**The problem:** The entries below contain a stretch that opens with the line containing "Artikel (395, 593)" and closes with the line containing "Fabrice (630, 2482)"; set down that stretch exactly, both ends included, and nothing else.

Stored dataset items
::::

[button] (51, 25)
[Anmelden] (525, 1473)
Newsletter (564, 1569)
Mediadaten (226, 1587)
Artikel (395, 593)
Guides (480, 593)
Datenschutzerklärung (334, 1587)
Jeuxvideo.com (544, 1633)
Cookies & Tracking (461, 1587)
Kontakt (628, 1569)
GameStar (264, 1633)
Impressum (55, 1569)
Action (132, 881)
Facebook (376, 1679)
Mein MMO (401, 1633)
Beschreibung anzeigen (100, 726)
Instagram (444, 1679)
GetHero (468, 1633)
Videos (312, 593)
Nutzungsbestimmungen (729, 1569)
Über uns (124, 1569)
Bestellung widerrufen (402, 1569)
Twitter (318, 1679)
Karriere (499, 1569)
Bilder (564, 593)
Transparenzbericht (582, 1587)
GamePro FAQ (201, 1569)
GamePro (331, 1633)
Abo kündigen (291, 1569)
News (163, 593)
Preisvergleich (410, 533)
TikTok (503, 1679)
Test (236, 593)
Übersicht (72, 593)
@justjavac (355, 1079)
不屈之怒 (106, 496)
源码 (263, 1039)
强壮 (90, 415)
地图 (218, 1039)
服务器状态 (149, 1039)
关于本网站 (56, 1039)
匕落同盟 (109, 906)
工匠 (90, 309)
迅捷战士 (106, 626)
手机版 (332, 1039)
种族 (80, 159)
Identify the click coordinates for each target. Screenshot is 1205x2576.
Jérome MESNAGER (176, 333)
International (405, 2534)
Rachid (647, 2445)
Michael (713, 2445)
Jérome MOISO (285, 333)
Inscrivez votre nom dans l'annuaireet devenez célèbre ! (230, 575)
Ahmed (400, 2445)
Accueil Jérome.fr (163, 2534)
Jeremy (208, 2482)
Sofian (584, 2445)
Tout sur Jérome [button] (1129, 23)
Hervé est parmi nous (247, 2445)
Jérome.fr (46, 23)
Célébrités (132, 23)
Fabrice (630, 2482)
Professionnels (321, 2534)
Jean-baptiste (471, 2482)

::::

**Response area:**
Artikel (395, 593)
Guides (480, 593)
Datenschutzerklärung (334, 1587)
Jeuxvideo.com (544, 1633)
Cookies & Tracking (461, 1587)
Kontakt (628, 1569)
GameStar (264, 1633)
Impressum (55, 1569)
Action (132, 881)
Facebook (376, 1679)
Mein MMO (401, 1633)
Beschreibung anzeigen (100, 726)
Instagram (444, 1679)
GetHero (468, 1633)
Videos (312, 593)
Nutzungsbestimmungen (729, 1569)
Über uns (124, 1569)
Bestellung widerrufen (402, 1569)
Twitter (318, 1679)
Karriere (499, 1569)
Bilder (564, 593)
Transparenzbericht (582, 1587)
GamePro FAQ (201, 1569)
GamePro (331, 1633)
Abo kündigen (291, 1569)
News (163, 593)
Preisvergleich (410, 533)
TikTok (503, 1679)
Test (236, 593)
Übersicht (72, 593)
@justjavac (355, 1079)
不屈之怒 (106, 496)
源码 (263, 1039)
强壮 (90, 415)
地图 (218, 1039)
服务器状态 (149, 1039)
关于本网站 (56, 1039)
匕落同盟 (109, 906)
工匠 (90, 309)
迅捷战士 (106, 626)
手机版 (332, 1039)
种族 (80, 159)
Identify the click coordinates for each target. Screenshot is 1205x2576.
Jérome MESNAGER (176, 333)
International (405, 2534)
Rachid (647, 2445)
Michael (713, 2445)
Jérome MOISO (285, 333)
Inscrivez votre nom dans l'annuaireet devenez célèbre ! (230, 575)
Ahmed (400, 2445)
Accueil Jérome.fr (163, 2534)
Jeremy (208, 2482)
Sofian (584, 2445)
Tout sur Jérome [button] (1129, 23)
Hervé est parmi nous (247, 2445)
Jérome.fr (46, 23)
Célébrités (132, 23)
Fabrice (630, 2482)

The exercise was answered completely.